▶ [Source passage]
━━━━━━━━━━━━━━━━
OmniDocBench v1.5 Benchmark
- OmniDocBench v1.5 is a comprehensive benchmark for PDF document parsing that overcomes previous limitations by expanding dataset diversity and annotation granularity.
- It features nine distinct real-world document types and employs a rigorous pre-annotation, human refinement, and expert quality inspection pipeline.
- The benchmark introduces unified end-to-end, single-module, and attribute-based evaluation protocols to compare pipeline-based and vision-language models.
OmniDocBench v1.5 defines a comprehensive benchmark for diverse PDF document parsing, designed specifically to address persistent limitations in dataset diversity, annotation granularity, and evaluation methodologies present in previous benchmarks. It features detailed, multi-granularity annotations across a broad range of real-world document types and introduces unified evaluation protocols and metrics for markup-oriented outputs. By facilitating rigorous, fair, and extensible assessments of both pipeline-based and vision-language-based document parsing systems, OmniDocBench v1.5 serves as a new methodological standard in the field (Ouyang et al., 10 Dec 2024).
1. Motivation and Objectives
OmniDocBench v1.5 was introduced to address three critical shortcomings in prior benchmarks for PDF document parsing: limited diversity of document types, restricted evaluation dimensions, and the absence of adequate metrics for markup-style outputs. The benchmark unifies end-to-end evaluation over nine distinct real-world PDF page types, encompassing academic papers, textbooks, slides, exam papers, research reports, magazines, books, newspapers, and handwritten notes. Compared with predecessors—many of which restricted themselves to arXiv-like content or a couple of layout classes—v1.5 expands source types from one or two to nine, and increases both layout categories and attribute labels by a factor of approximately three or four. The scope also includes a rigorous pre-annotation, human-in-the-loop, and expert review pipeline, alongside standardized metric computation (Ouyang et al., 10 Dec 2024).
2. Dataset Composition
The OmniDocBench v1.5 dataset consists of 981 high-quality document pages, sampled from over 200,000 crawled PDF files using a ResNet-50 and Faiss-based clustering plus manual balancing procedure. Table 1 summarizes the number of annotated pages by document source:
| Document Type | # Pages |
|---|---|
| Academic Papers | 129 |
| Textbooks | 96 |
| Slides (PPT→PDF) | 133 |
| Exam Papers | 114 |
| Research Reports | 81 |
| Magazines | 97 |
| Books | 104 |
| Newspapers | 111 |
| Handwritten Notes | 116 |
Global page-level attributes span layout (single-column: 477, double-column: 126, three-column: 45, complex/mixed: 213), language (English: 290, Chinese: 612, mixed: 79), and special issues such as fuzzy scans (28), watermarks (65), and colorful backgrounds (246) (Ouyang et al., 10 Dec 2024).
3. Annotation Schema and Quality Processes
The annotation schema consists of 19 layout categories covering all major structural and semantic components encountered in real-world documents, including block-level and inline constructs. Categories include Title, Text Block, Figure, Figure Caption, Table, Table Caption, Header, Footer, Code Block, Reference, inline Equation (LaTeX-encoded), and Footnote Mark, with provisions for three masked ("non-semantic") categories.
━━━━━━━━━━━━━━━━
▶ [Dataset]
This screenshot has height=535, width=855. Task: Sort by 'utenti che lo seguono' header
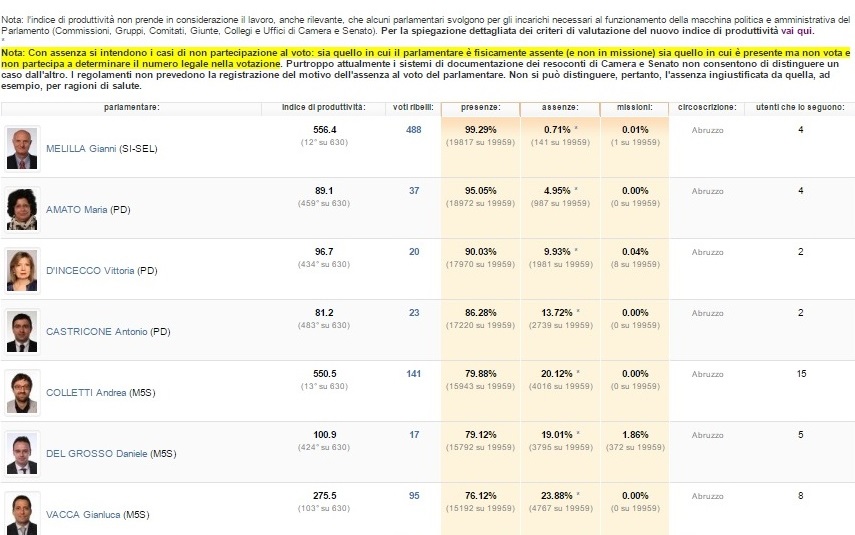(800, 106)
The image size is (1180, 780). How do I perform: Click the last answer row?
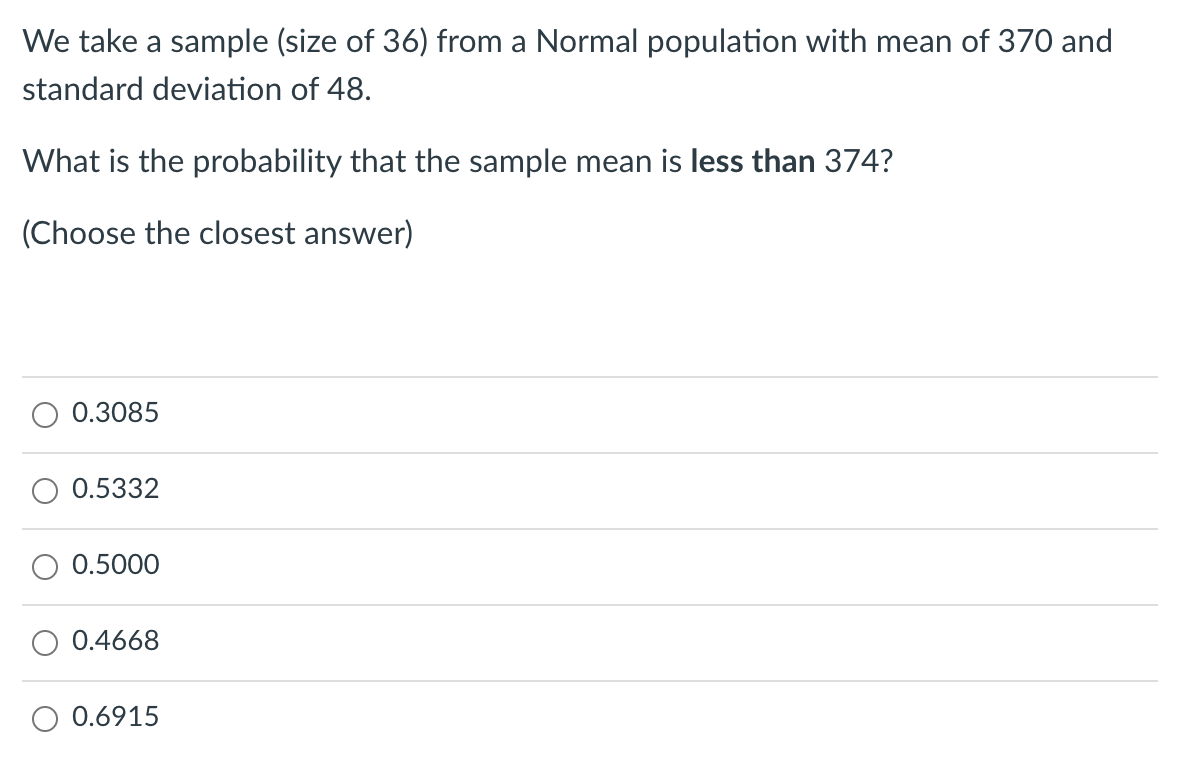coord(590,716)
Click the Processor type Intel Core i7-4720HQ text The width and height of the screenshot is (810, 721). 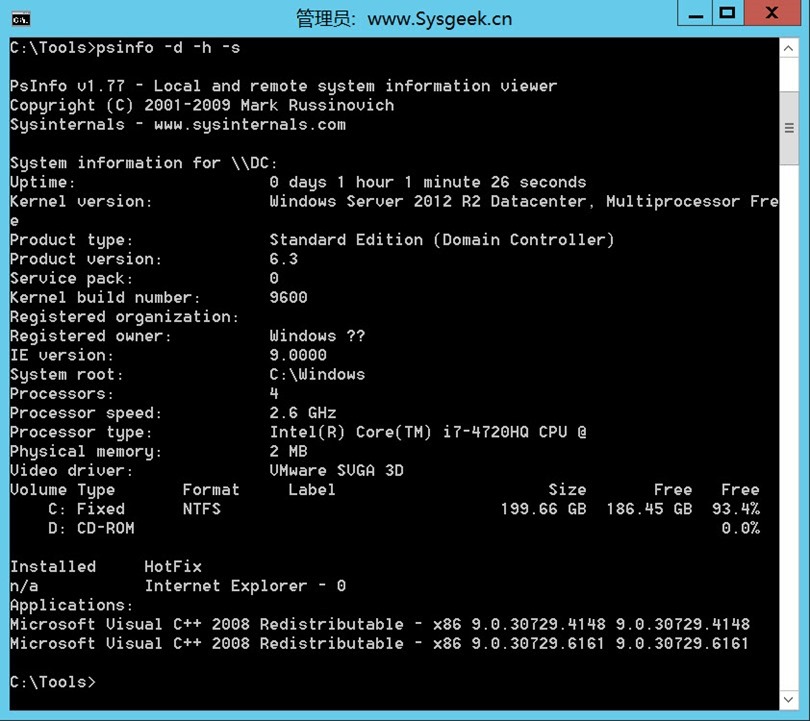tap(430, 431)
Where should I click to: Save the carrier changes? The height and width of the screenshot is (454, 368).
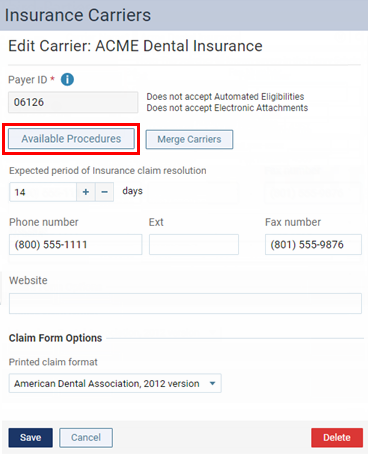click(31, 438)
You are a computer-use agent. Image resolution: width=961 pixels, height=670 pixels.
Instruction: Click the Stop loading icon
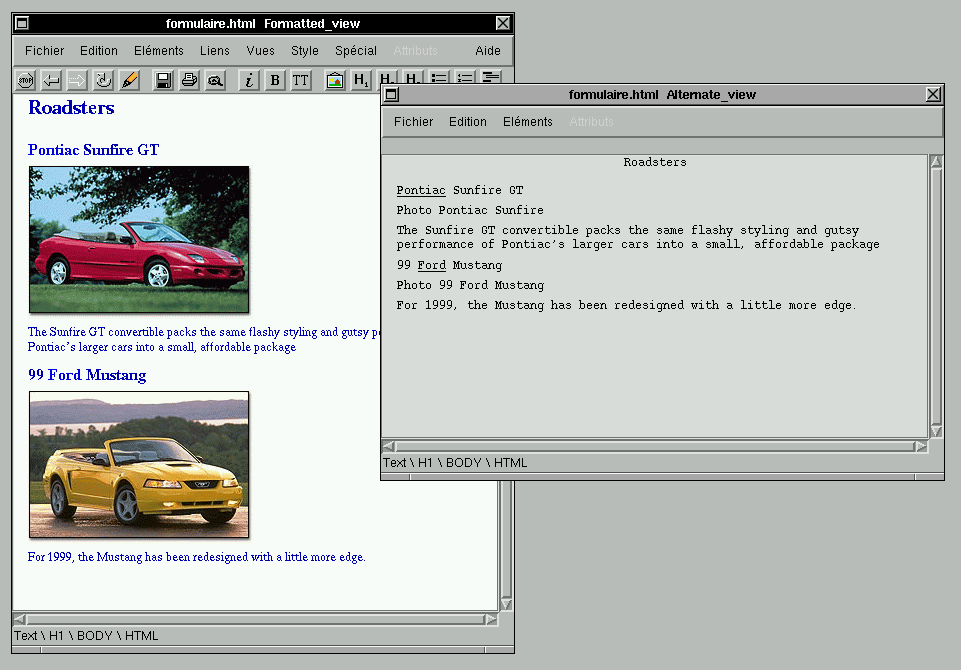point(26,81)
━━━━━━━━━━━━━━━━
▶ [Problems to solve]
A: List every layout value among the global page-level attributes in the OmniDocBench v1.5 description, and give the page count for each.
B: Copy the OmniDocBench v1.5 description word for word from "OmniDocBench v1.5 Benchmark" to "and vision-language models.".
C: Using the OmniDocBench v1.5 description, answer each question below on its own line, labeled (i), (ii), (iii).
(i) How many document pages make up the dataset?
(ii) How many annotated pages come from slides?
(iii) How many layout categories does the annotation schema contain?

▶ [Solutions below]
A:
Single-column: 477
Double-column: 126
Three-column: 45
Complex/mixed: 213

B:
OmniDocBench v1.5 Benchmark
- OmniDocBench v1.5 is a comprehensive benchmark for PDF document parsing that overcomes previous limitations by expanding dataset diversity and annotation granularity.
- It features nine distinct real-world document types and employs a rigorous pre-annotation, human refinement, and expert quality inspection pipeline.
- The benchmark introduces unified end-to-end, single-module, and attribute-based evaluation protocols to compare pipeline-based and vision-language models.

C:
(i) 981
(ii) 133
(iii) 19